Can anyone tell me what's the disadvantages when using Entity Beans. Thank You:)
Just a few:
- You need, at least, one experienced EJB developer to get it right from the beginning of the project.
- Performance! Transaction, concurrence, and security support has a penalty.
Can you or anyone else elaborate more about this topic??
The main disadvantages about EJB is that if you don't know how to use them properly you'll shoot yourself in the foot.
Also, you have the complexity to setup a simple EJB (3 classes and 1 descriptor, minimun), but this can be aliviated using code-generation tools.
Besides that, I don't really see any disadvantages. Distributability don't cause any performance penalty if you're using EJB 2.0 with local interfaces. Even in EJB 1.1 most of the mainstream app servers use local calls to EJB when made inside the same JVM. Performance is not an issue neither, if you do the things the right way (as is usual with performance).
So, I guess that the answer is "Complexity"
If you wonder about the EJB performance, remember that TSS use them (and the traditionally slowest form of entity beans, the BMP), and they where /.ed during the J2EE vs .Net Petstore debate.
Even with local interfaces, calls to entity bean (or any type of ejb) methods declared in the local interface have to traverse the "J2EE stack" - ie that piece(s) of code implemented by the ejb container that deals with transactions, pooling, caching, security etc.
This is significantly less performant than direct java method calls.
Some app servers implementations are quicker than others, also some 3rd party vendors have implemented non standard techniques to avoid the stack. (eg mvcsoft)
So often entity beans are kind of overkill when plain java objects might do very well. Especially when you consider most people use session beans exclusively behind a session facade, thus making the ability to declare your secure and transaction settings on a method level more often than not (IMO) used in the majority of set-ups.
We are using entity beans, with local interfaces and vendor specific "hacks" to improve performance, and our system does perform well, so a well designed entity bean system using the right techniques and tools can work.
In the coming months and years I would look towards JDO as an alternative to entity beans as it seems to avoid a lot of the above issues.
Anyway, just my 2p
Something that strikes me funny is that JDO are more or less EJB without security and distributability... Caching is optional in both worlds but I bet most vendors will put it for performance reasons.

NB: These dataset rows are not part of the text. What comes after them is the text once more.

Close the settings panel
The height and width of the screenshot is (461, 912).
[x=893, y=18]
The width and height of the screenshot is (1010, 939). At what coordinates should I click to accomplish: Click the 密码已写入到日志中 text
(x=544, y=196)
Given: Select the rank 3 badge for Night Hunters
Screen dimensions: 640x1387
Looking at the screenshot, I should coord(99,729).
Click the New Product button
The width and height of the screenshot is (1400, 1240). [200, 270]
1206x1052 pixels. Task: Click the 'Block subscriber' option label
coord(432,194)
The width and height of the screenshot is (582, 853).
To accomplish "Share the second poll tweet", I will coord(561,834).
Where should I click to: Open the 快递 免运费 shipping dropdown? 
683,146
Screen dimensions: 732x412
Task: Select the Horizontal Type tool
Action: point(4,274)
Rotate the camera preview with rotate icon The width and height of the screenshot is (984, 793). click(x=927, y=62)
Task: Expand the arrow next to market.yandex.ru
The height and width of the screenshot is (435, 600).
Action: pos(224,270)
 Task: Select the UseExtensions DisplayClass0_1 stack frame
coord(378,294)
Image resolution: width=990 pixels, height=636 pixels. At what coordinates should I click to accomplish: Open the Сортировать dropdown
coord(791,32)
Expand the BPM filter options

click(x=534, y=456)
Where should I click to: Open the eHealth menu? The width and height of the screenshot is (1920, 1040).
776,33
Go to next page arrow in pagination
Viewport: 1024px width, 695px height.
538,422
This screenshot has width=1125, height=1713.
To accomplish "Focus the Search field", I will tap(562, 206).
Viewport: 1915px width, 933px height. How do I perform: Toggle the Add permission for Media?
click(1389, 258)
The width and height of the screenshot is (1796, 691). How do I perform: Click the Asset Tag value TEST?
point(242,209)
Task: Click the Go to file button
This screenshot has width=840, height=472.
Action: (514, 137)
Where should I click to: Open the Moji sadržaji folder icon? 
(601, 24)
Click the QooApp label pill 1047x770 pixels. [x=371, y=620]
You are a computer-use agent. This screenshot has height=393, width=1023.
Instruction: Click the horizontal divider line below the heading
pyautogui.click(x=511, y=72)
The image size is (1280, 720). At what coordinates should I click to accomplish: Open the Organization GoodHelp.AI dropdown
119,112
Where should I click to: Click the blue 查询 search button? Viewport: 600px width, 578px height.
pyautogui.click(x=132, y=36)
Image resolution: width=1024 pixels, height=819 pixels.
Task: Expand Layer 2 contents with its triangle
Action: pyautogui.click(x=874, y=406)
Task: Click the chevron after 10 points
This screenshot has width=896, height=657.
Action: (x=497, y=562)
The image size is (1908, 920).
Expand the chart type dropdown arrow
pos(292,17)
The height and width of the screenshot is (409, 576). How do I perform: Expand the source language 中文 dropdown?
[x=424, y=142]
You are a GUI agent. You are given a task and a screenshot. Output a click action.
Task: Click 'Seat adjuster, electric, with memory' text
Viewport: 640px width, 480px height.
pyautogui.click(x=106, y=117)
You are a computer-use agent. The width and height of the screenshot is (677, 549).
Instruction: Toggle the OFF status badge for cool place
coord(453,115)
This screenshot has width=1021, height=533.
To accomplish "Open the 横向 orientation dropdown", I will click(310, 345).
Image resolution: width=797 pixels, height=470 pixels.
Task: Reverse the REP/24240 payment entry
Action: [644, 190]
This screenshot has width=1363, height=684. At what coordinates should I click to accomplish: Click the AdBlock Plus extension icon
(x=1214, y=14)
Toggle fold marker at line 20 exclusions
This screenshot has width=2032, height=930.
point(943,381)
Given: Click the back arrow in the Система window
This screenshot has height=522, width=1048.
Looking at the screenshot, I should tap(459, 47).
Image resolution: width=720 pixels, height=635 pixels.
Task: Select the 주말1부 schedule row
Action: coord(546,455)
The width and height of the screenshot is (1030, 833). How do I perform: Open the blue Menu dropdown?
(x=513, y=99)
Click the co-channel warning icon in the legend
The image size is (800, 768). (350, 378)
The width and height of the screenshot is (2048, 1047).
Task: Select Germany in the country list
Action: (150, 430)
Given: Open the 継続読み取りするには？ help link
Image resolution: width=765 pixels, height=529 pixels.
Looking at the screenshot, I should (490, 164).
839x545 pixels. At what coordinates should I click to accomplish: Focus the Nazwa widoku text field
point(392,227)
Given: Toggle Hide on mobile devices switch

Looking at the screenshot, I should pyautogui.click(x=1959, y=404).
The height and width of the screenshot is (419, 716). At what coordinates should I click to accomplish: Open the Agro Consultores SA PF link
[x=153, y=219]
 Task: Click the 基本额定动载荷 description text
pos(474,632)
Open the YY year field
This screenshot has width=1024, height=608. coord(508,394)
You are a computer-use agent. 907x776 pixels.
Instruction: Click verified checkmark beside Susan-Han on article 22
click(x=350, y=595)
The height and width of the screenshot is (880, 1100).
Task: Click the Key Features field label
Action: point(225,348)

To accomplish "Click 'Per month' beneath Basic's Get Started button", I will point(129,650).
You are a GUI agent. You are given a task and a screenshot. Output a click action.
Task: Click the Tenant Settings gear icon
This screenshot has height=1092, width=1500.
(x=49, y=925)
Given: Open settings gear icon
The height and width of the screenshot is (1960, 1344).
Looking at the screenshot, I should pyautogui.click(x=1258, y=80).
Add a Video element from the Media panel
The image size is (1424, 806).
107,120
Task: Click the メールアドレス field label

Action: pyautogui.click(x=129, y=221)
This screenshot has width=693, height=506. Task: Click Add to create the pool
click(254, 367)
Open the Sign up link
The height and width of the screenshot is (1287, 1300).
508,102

That said, the problem with direct java calls is that of entity synchronization: If to objects reads the same information from the database, some other objects use it and modify it and write it to the database, some change will be lost, becasue we are working with different instances of the same data (thats a long know problem in DB programming). This gives you the need of transactions and entity sincronizations, both are given by Entity BEans and JDO. And pooling is used to reduce the object creation explosion, increasing performace (from the GC point of view). This is provided in both JDO and EJB.
Also, for use JDO you don't need to use JNDI (big gain, that comes from the lack of distributability).
Where JDO really shines is in the queriying mechanism, and as I'm a EJB fanatic hope that CMP Entity Beans cach up :)
"becasue we are working with different instances of the same data (thats a long know problem in DB programming)."
It's not really a problem. It is perceived and promoted as a problem by vendors to sell more worthless crap like O/R mapping tools.
Any data-syncronization "problem" can be solved without the use of some, over-priced data access tool.
I agree. ejb ql currently is a joke. EJB 2.1 addresses some of these issues but it is still lacking in so many areas. To do anything useful you have to rely on container extensions.
I know a couple of use patterns where Entity beans are not sutable:
1. Massive (bulk) inserts/updates. You can hit bean cache limite very quickly. Plus there will be a big overhead in keeping object representation of the database objects.
2. Complex finders. EJB-QL is no use for this situation. For instance if you have let say this SQL for finder:
from ACCOUNT, BALANCE, CUSTOMER, PARAMETERS
where ACCOUNT.ID = BALANCE.ID
and BALANCE > 2000.00
and ACCOUNT.CUSOMER_ID = CUSTOMER.CUSTOMER_ID
and CUSTOMER.NAME LIKE "%Doe%"
and (PARAMETERS.LAST_VISIT > 10-10-2002
or 1 < (select COUNT(*) from TRANSACTION where TX_DATE > 10-1-2002))
order by ACCOUNT.ID, BALANCE.BALANCE
you's hardly be able to imlement it to via EJB-QL while this type of query is very common in real apps.
Bottom line: All these problems easely resolved by wrapping direct or DAO SQL call into SLSBs.
You're right, those are the case that Entity Beans are not the way to go... perhaps. You will never know without testing it first...
BTW, do you notice that the query you put to "prove" that EJB is useless, makes no sense? Just look that you're using BALANCE>2000.00 as a condition, but BALANCE is a table... Also you're crossing 4 tables but only expressing the relationship between Account and Balance, and Account and Customer.... I hope that you're typing in a state of rage and where not thinking what was flowing throught your fingers...
Just for the records, we manage to replace a complex querie that looked more or less like that one (with the difference that this one make sense and actually worked) with simple queries and some processing at application side. Later we replace the simple queries with finder methods from EJB and the stuff actually ran faster than the query...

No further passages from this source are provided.